Chapter 15- Psychological Disorders Flashcards
Psychological disorders
A syndrome marked by a clinically significant disturbance in an individuals cognition, emotion regulation, or behavior.
Medical model
The concept that diseases, in this case psychological disorders, have physical causes that can be diagnosed, treated, and in most cases cured, often through treatment in hospital.
Epigenetics
The study of environmental influences on gene expression that occur without a DNA change.
DSM-5
The American psychiatric association’s diagnostic and statistical manual of mental disorders, fifth edition; a widely used system for classifying psychological disorders.
ADHD
Psychological disorder marked by extreme inattention and/or hyperactivity and impulsivity.

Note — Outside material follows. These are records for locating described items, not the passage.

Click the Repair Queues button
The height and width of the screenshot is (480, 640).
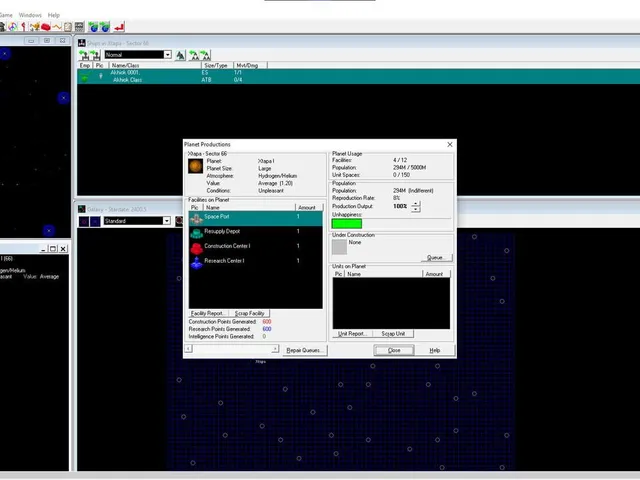(x=304, y=350)
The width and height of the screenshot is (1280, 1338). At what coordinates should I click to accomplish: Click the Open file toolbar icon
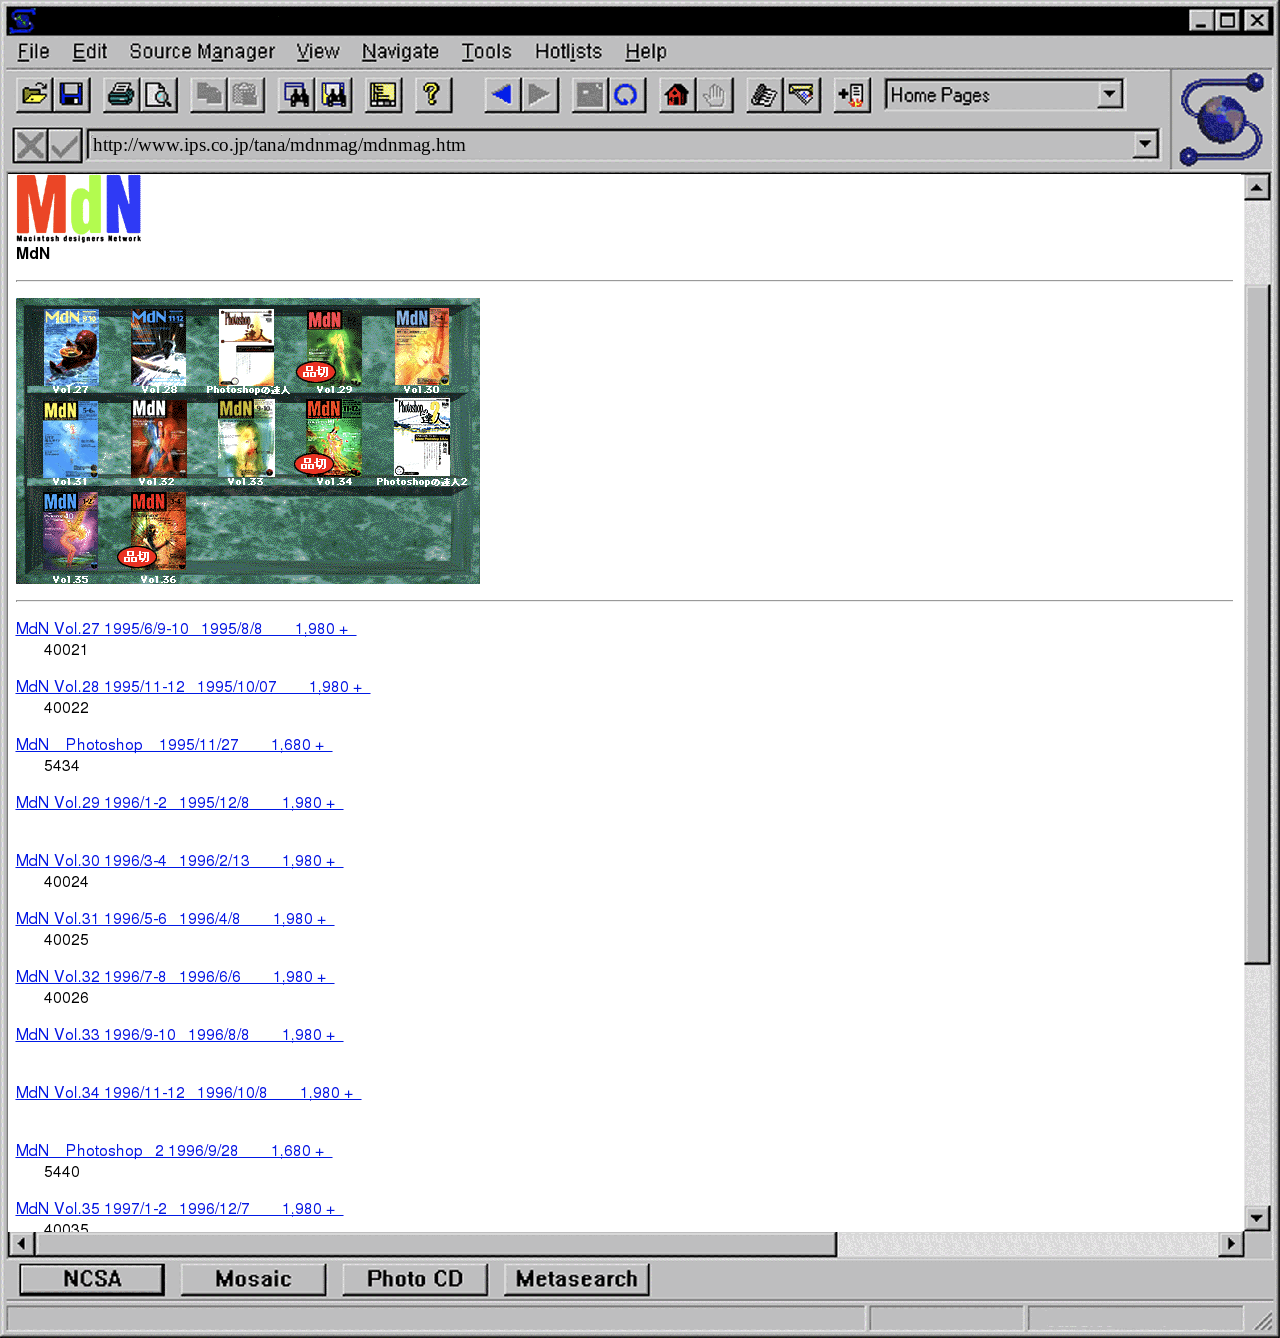point(34,95)
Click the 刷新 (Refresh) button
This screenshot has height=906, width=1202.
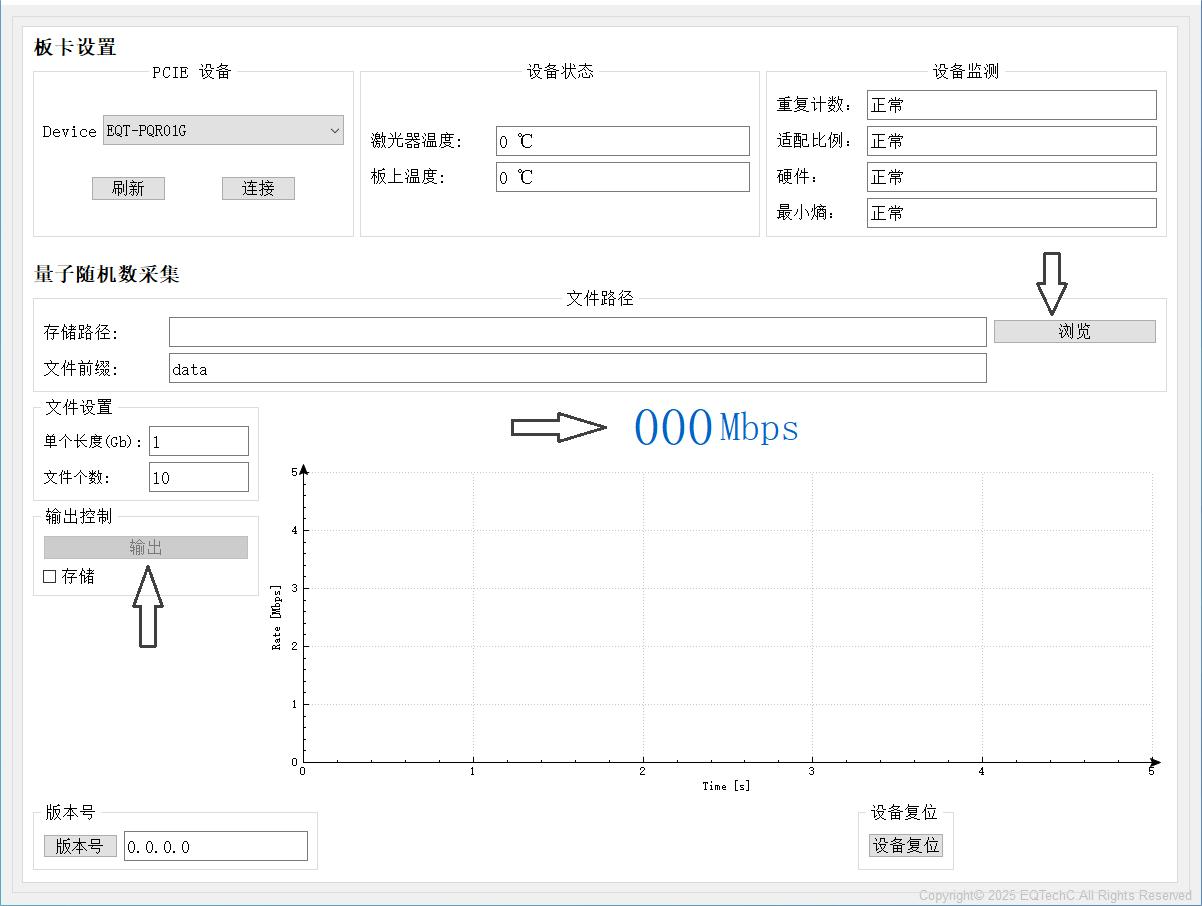click(x=128, y=188)
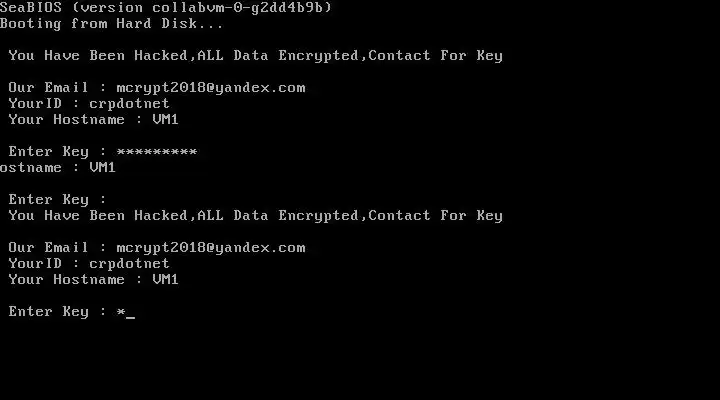Focus the bottom 'Enter Key' prompt with one asterisk

pyautogui.click(x=72, y=312)
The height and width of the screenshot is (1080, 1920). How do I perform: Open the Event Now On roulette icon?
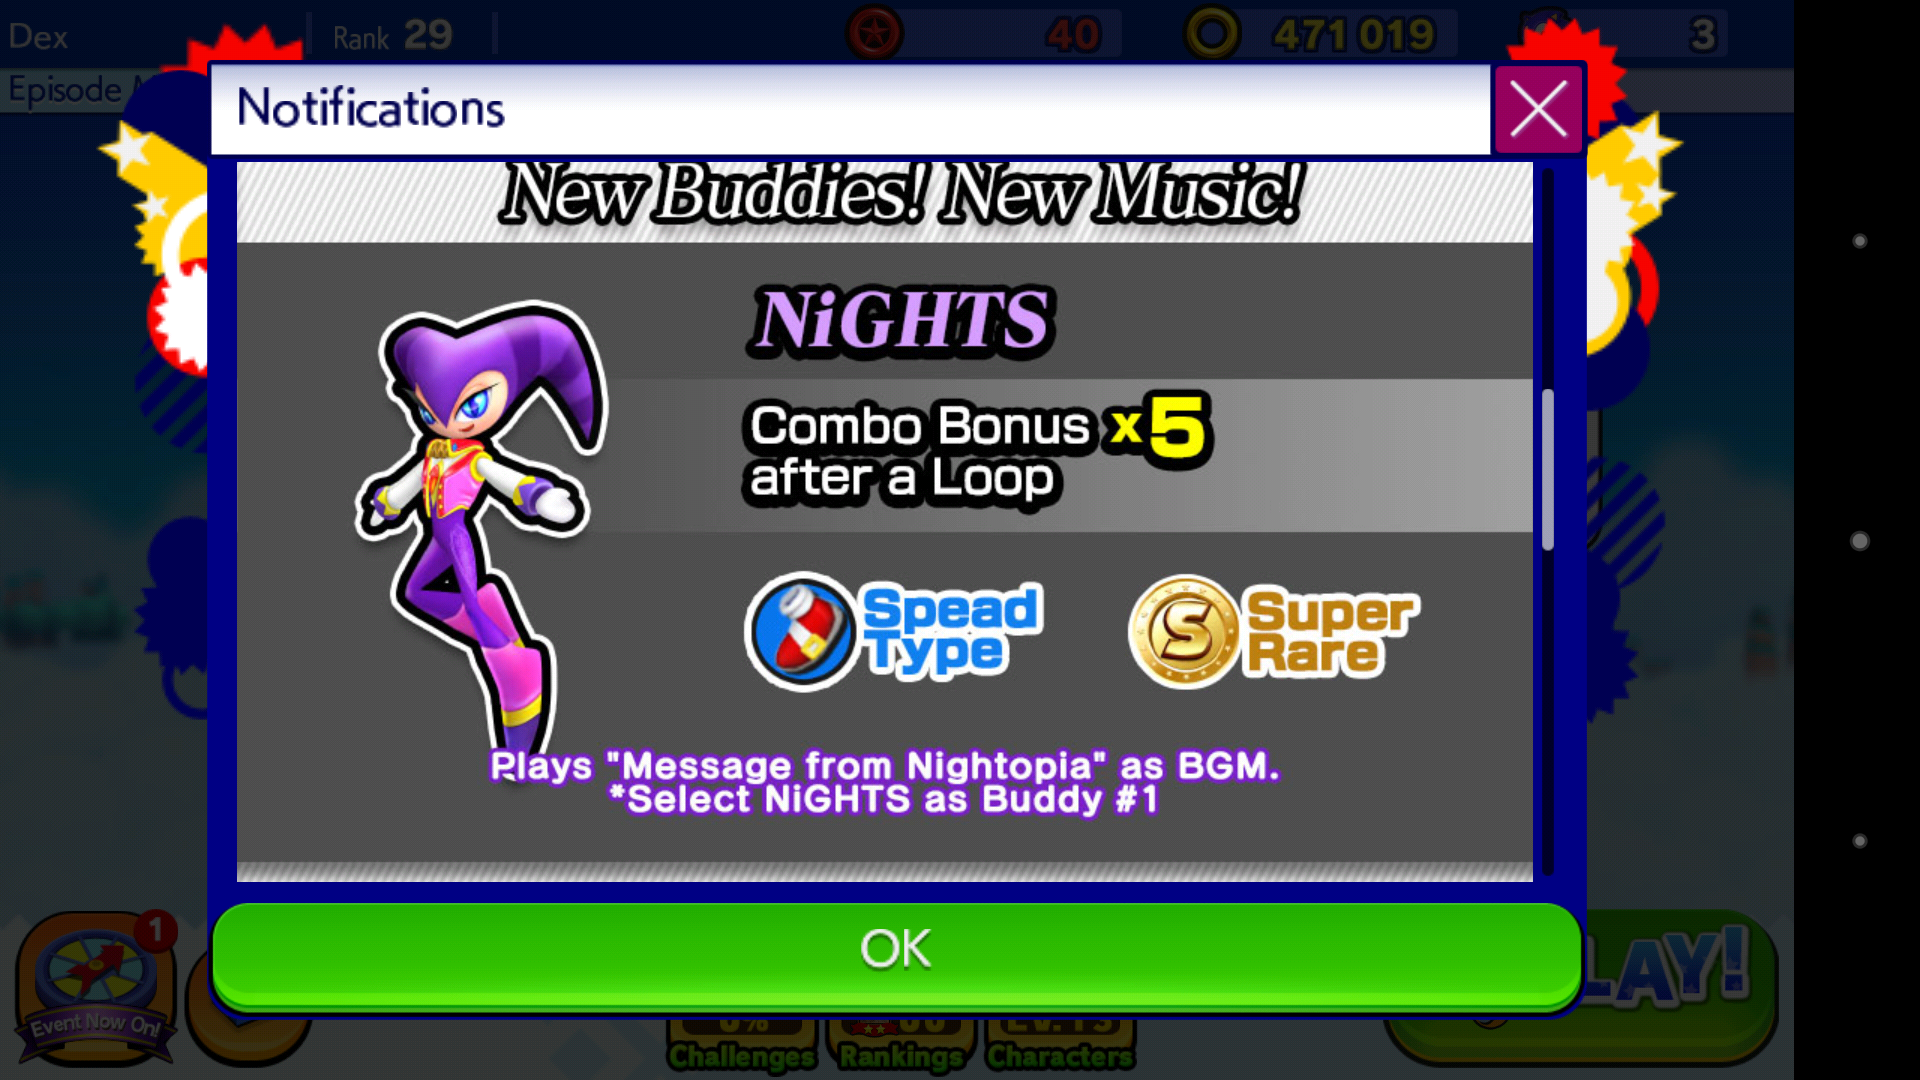click(x=96, y=985)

Generalized anxiety disorder
In which a person is unexplainably and continually tense and uneasy, in a state of autonomic nervous system arousal.
Panic disorder
In which a person experiences panic attacks-sudden episodes of intense dread, accompanying chest pain, choking, other freighting sensations-and fears the unpredictable onset of the next episode.
Phobias
In which a person is intensely and irrationally afraid of a specific object, activity, or situation.
Anxiety disorders
Psychological disorders characterized by distressing, persistent anxiety or maladaptive behaviors that reduce anxiety.
OCD
A disorder characterized by unwanted repetitive thoughts, actions, or both.
PTSD
A disorder characterized by haunting memories, nightmares, social withdrawal, jumpy anxiety, numbness of feeling, and/or insomnia that lingers for four weeks or more after traumatic experience.
Major depressive disorder
A disorder in which a person experiences, in the absence of drugs or another medical condition, two or more weeks with five or more symptoms, at least one of which must be either (1) depressed mood or (2) loss of interest or pleasure.
Mania
A hyperactive, wildly optimistic state in which dangerously poor judgment is common.
Bipolar disorder
A disorder in which a person alternates between the hopelessness and lethargy of depression and the overexcited state of mania.
Rumination
Compulsive fretting; overthinking about our problems and their causes.